In her letter to Blumenthal, Khan—a noted critic of big tech who has broad support from progressives—said that she shared the lawmaker’s concerns about commercial surveillance and pledged to have the FTC “protect Americans from unfair or deceptive practices online.” The letter was provided to the Daily Dot by Blumenthal’s office.
Specifically, Khan said the FTC is considering initiating rulemaking to address “lax security practices, data privacy abuses, and algorithmic decision-making that may result in unlawful discrimination.”
“Rulemaking may prove a useful tool to address the breadth of challenges and harms that can result from commercial surveillance and other data practices,” Khan wrote. “Critically, rules could establish clear market-wide requirements and address potential harms on a broader scale.”
She continued by noting that the pandemic made it a “particularly urgent and opportune time” for the FTC to look at how they can “update our approach” to tackle data privacy and security issues.

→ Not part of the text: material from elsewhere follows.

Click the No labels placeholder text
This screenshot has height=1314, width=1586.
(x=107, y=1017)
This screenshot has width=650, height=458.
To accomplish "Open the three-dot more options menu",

Many experts have said they hoped that the FTC would use its rulemaking authority more in the coming months and years. Over the summer, a coalition of nearly 50 civil rights, internet rights, and other groups urged the agency to step in and curb “unfair and deceptive” data collection and surveillance practices by big tech giants.
Those groups specifically asked the FTC to use rulemaking to ban corporate use of facial recognition technology, surveillance in public, and “industry-wide data abuse.”